Docs: https://flymysql.github.io/PeerCache/

PeerCache gives you Mooncake-style RDMA zero-copy KV-cache sharing across nodes, but without the centralized master + metadata services. Instead it uses:

  • Embedded service discovery — no separate meta process. One node (chosen by discovery_addr) auto-hosts the discovery service in-process; nodes register their endpoint, heartbeat, and pull the live membership list.
  • A consistent-hash distributed directory (DHT) — the mapping key -> {data_node, remote_addr, rkey, length} is sharded across all nodes by hashing the key. There is no central metadata store.
  • Data stays local on writeset() copies the page into a node-local published pool (a host memcpy, no network, no master) and pushes only a tiny location record to the directory.
  • One-sided RDMA READ on readget() looks up the directory, then issues a zero-copy IBV_WR_RDMA_READ straight into SGLang's registered host buffer.
  • Concurrent multi-threaded I/O — a per-peer channel pool (each an RC QP with its own completion queue) lets reader/writer threads run with no shared-CQ contention; the control plane parallelises directory lookups too.
  • Disk persistence tier (L4) — pages evicted from memory spill to disk (default /data/peercache/, 100GB) and are promoted back into the pool on a later read (locally or by a remote reader).
  • Built-in monitoring — Prometheus /metrics + an embedded HTML dashboard (default port 31997): hit rate, throughput, latency p50/p99, mem/disk usage.

Architecture

PeerCache splits into a C++ data plane (raw RDMA verbs) and a Python control plane (discovery, directory, pool). The meta node only tracks membership; the key -> location map is sharded across every node by consistent hashing, and the KV bytes never leave the node that produced them until a peer reads them directly.

flowchart LR
    subgraph A["Node 0 — prefill / producer"]
        S0["PeerCacheStore"]
        P0[("Published pool MR (LRU)")]
        D0["Directory shard"]
    end
    subgraph B["Node 1 — decode / consumer"]
        S1["PeerCacheStore"]
        R1[("Receive MR = SGLang kv_buffer")]
        D1["Directory shard"]
    end
    M(["Embedded discovery / membership"])
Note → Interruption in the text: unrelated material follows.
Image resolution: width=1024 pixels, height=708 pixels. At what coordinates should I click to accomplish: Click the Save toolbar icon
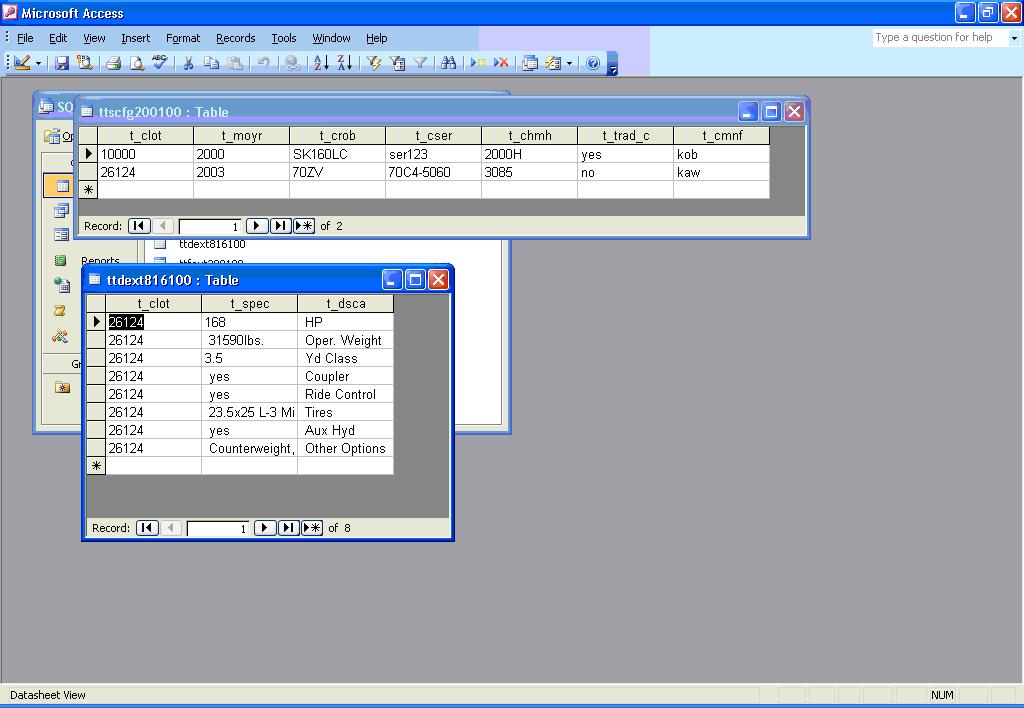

    S0 -- "set(): local memcpy" --> P0
    S0 -- "PUT key→loc (hash)" --> D1
    S1 -- "GET key (hash)" --> D0
    S1 == "one-sided RDMA READ (zero copy)" ==> P0
    P0 -. "lands directly in" .-> R1
    S0 -. "register / heartbeat" .-> M
    S1 -. "register / heartbeat" .-> M
Loading
write:  set() ── local memcpy ──> published pool MR
                └── PUT key->{node,addr,rkey,len} ──> directory shard (hash(key))
read:   get() ── GET key ──> directory shard ──> {node,addr,rkey,len}
                └── one-sided RDMA READ ──> local host buffer (zero copy)
  • C++ data plane (cpp/): raw libibverbs + librdmacm. RC QPs, one-sided READ/WRITE, per-peer channel pool with private CQs for concurrency. Exposed to Python via pybind11 as the _peercache module.
  • Python control plane (python/peercache/): TCP RPC, service discovery, consistent-hash ring, distributed directory, and the published-pool with LRU.
  • TCP fallback transport: a pure-Python transport that mirrors the RDMA API so the design can be validated end-to-end on machines without RDMA hardware.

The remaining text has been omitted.